Anti-virus software isn’t the only computer security tool
Byron Acohido
USA Today
A browser message touts Firefox 2’s phishing-alert capabilities. Internet Explorer 7 is also designed to steer users clear of bogus websites.
Mike Saign smelled something fishy about the e-mail he received — purportedly from an eBay auctioneer — accepting his lowball offer for a high-end golf club.
The sender claimed his PayPal account was down and asked Saign to wire payment to him via Western Union. Instead, Saign, 25, downloaded Iconix e-mail ID, a free tool that pegged the e-mail as a fake.
Saved from being scammed, Saign, a real estate adviser, disabled Iconix and hasn’t used it since. “I feel like the security software in a normal computer keeps you away from most bad things,” he says.
That’s not necessarily so. Fraudulent e-mail and tainted websites are more prevalent than ever. Spam, much of it pitching fake drugs and financial scams, accounts for 80% of all e-mail, says Symantec. The number of new strains of malicious programs increased fivefold in 2007 over 2006, and about 20,000 new malicious programs are unleashed on the Web each day, says AV-Test Labs.

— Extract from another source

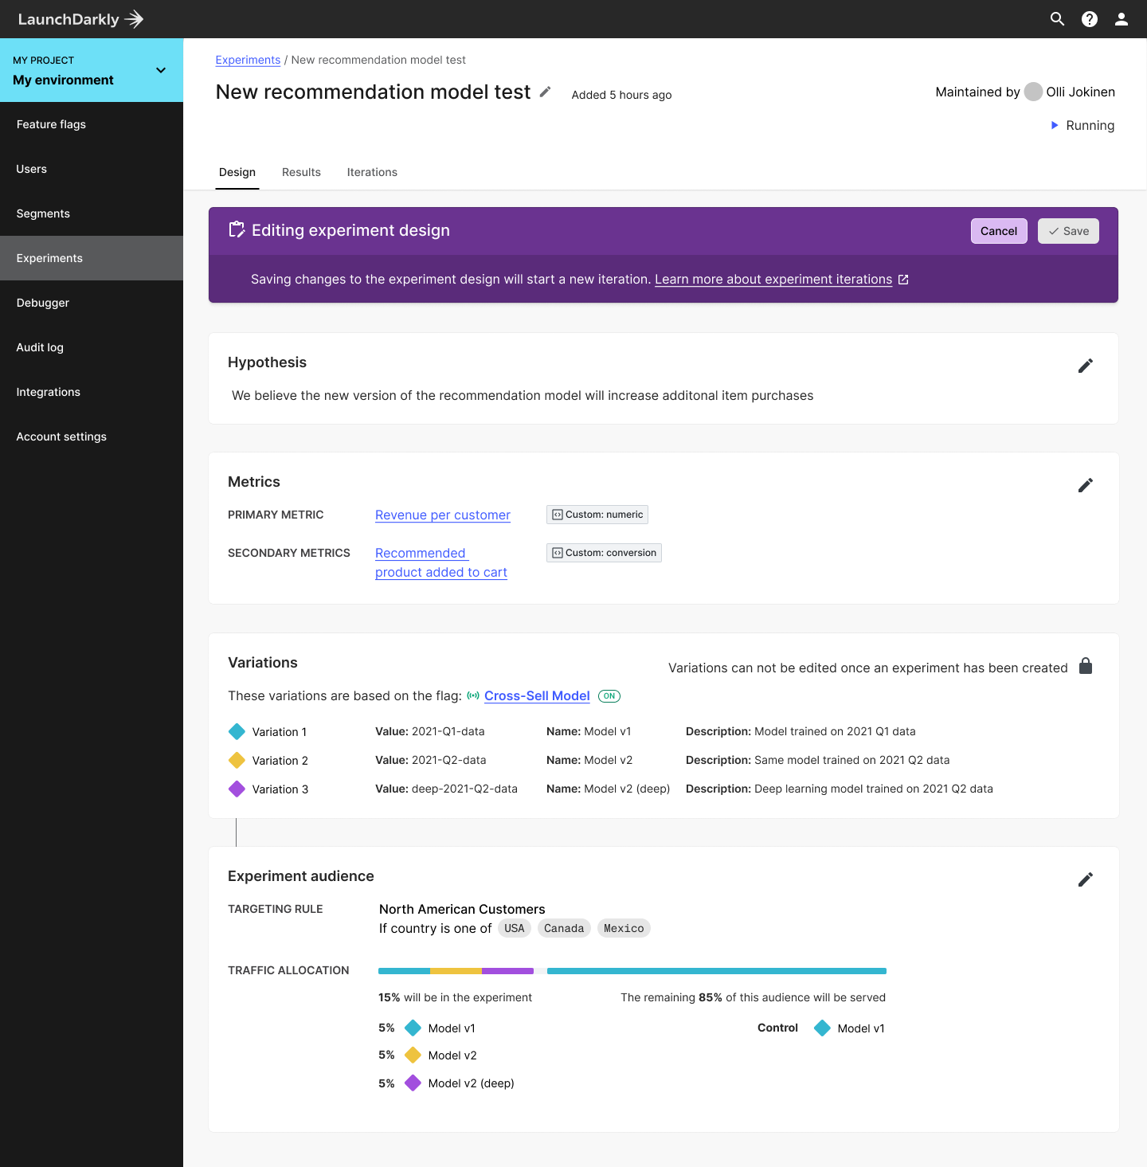
Task: Switch to the Results tab
Action: point(301,172)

Yet most consumers are in a fog about the array of tech security tools they can — and probably should — use to protect themselves, tech security analysts say. Craig Spiezle, Microsoft’s director of security and privacy, says his own wife couldn’t tell anyone which security tools they really ought to be using. “The big challenge we’re dealing with is the volume and velocity of new threats,” says Spiezle.
Tech security companies add to the confusion by focusing on solving very specific problems. “We’re in a pandemic situation with consumer infections,” says Chris Rouland, chief technology officer for IBM Internet Security Systems. “And no one has figured out a business model to cure that.”
The result: Home PC users are left to decipher for themselves what set of security products they ought to be using and how much protection they are actually getting.
“There are many tools in the armory, but each will only offer narrow protection,” says Paul Wood, senior analyst at e-mail management firm MessageLabs. “Therefore, consumers need to try to understand what each of these tools actually tackles.”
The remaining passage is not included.